8 marzo 1832, il terremoto che devastò il marchesato
Cutro, Rocca di Neto e Mesoraca i paesi più colpiti. Il ricordo del sisma sulla pagina dell'Istituto Nazionale di Geofisica e Vulcanologia
Calabria - L’8 marzo 1832 un violento terremoto colpì la Calabria centro-orientale, provocando gravi distruzioni soprattutto nell’area del Crotonese. A ricordarlo è l’Istituto Nazionale di Geofisica e Vulcanologia (INGV) con uno dei suoi post della rubrica social “Accadde oggi”, dedicata ai principali eventi sismici della storia italiana.
Secondo le ricostruzioni degli studiosi, il sisma ebbe una magnitudo stimata di 6,65 e raggiunse il grado X della scala Mercalli.

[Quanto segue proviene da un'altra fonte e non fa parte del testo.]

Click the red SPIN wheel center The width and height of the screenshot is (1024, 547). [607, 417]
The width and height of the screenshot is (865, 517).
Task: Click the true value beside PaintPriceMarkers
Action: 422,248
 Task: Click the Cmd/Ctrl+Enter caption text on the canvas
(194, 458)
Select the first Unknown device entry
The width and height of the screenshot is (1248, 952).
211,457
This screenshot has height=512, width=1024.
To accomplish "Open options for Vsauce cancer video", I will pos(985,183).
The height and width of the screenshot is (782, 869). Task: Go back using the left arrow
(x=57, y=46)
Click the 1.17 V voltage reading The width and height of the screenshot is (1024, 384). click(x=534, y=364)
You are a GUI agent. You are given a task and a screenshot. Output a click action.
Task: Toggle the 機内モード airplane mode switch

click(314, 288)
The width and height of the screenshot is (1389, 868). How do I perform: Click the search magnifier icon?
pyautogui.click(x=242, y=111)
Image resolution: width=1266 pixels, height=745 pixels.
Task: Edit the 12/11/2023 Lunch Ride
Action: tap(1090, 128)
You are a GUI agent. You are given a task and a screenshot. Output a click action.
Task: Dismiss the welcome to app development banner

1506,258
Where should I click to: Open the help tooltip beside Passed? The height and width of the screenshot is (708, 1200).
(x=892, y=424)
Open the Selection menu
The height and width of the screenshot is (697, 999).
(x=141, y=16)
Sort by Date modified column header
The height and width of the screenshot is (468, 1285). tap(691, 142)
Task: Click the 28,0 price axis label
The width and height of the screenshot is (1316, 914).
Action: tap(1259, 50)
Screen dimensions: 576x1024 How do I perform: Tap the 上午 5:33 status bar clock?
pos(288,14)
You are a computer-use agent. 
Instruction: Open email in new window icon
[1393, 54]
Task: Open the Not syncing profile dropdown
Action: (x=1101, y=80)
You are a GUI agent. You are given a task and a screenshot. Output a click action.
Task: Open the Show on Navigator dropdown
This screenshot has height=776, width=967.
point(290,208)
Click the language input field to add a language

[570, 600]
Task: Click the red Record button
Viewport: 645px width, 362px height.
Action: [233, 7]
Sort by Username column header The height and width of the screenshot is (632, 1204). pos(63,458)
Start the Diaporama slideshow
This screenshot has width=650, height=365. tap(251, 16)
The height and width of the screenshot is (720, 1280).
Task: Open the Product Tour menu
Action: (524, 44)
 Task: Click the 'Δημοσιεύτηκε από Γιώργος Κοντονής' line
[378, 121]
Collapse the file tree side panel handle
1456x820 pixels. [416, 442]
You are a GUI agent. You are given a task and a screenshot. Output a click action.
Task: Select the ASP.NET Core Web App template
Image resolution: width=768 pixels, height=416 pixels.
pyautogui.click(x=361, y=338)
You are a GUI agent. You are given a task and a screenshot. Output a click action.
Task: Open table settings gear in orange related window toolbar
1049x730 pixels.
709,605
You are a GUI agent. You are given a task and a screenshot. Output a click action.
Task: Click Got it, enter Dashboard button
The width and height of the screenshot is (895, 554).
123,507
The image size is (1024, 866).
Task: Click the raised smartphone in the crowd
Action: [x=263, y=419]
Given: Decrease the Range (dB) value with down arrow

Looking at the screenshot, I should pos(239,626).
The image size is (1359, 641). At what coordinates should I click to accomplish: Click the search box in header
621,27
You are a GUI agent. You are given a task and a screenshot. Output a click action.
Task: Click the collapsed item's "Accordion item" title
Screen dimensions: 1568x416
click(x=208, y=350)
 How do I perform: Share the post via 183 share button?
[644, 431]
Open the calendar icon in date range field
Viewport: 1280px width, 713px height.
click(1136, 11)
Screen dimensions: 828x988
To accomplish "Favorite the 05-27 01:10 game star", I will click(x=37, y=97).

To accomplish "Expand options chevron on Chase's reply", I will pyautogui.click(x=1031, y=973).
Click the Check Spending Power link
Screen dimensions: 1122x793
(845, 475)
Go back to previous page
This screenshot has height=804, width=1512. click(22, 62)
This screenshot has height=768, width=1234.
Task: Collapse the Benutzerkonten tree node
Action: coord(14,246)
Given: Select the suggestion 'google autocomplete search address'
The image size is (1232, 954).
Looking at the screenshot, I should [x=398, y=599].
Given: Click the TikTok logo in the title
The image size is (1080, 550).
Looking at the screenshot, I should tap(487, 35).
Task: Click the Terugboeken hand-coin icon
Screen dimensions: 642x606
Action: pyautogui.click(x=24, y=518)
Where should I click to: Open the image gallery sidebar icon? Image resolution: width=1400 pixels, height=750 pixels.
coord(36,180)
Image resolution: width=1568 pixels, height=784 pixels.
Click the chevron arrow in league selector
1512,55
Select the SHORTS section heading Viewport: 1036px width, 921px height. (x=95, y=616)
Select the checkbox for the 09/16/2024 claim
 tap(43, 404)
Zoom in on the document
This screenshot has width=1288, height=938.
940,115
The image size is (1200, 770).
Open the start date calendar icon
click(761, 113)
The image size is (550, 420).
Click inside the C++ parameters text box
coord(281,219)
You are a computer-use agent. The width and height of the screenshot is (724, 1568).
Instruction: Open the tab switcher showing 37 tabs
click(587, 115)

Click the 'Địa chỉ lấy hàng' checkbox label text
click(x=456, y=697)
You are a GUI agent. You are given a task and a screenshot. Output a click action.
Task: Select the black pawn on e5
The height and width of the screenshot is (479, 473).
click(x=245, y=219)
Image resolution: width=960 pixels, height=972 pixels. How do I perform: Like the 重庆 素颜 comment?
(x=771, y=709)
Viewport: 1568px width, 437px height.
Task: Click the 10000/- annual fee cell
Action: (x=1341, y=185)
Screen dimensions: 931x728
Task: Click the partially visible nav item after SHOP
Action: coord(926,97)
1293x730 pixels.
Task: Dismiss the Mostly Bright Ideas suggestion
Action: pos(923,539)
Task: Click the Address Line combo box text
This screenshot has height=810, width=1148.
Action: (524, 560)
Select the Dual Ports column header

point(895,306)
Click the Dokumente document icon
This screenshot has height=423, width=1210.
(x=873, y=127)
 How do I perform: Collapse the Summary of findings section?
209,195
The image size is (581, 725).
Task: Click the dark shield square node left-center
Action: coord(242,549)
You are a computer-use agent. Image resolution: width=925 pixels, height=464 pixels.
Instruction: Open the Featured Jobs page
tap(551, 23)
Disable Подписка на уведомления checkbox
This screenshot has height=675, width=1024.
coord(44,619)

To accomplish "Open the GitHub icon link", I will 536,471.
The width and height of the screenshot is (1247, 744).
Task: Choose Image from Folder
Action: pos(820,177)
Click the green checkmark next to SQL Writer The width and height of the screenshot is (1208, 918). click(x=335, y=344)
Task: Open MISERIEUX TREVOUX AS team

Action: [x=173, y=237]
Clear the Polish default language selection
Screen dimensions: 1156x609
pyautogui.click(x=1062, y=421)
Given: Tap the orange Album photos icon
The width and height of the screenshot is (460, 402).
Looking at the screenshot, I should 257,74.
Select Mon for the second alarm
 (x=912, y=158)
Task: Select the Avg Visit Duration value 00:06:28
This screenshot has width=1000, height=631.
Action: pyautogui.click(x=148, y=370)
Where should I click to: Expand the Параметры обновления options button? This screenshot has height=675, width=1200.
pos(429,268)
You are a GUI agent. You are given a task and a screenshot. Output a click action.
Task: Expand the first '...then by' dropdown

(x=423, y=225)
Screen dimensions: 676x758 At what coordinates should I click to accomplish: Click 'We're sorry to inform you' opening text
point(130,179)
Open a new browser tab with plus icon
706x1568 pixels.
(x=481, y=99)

L’epicentro fu localizzato nell’area nord-orientale dell’aprovincia di Catanzaro e colpì molti dei comuni attualmente nella provincia di Crotone.
Le cronache dell’epoca parlano di gravissime distruzioni in numerosi centri abitati. Tra i paesi maggiormente colpiti Cutro, Rocca di Neto, Marcedusa e Mesoraca.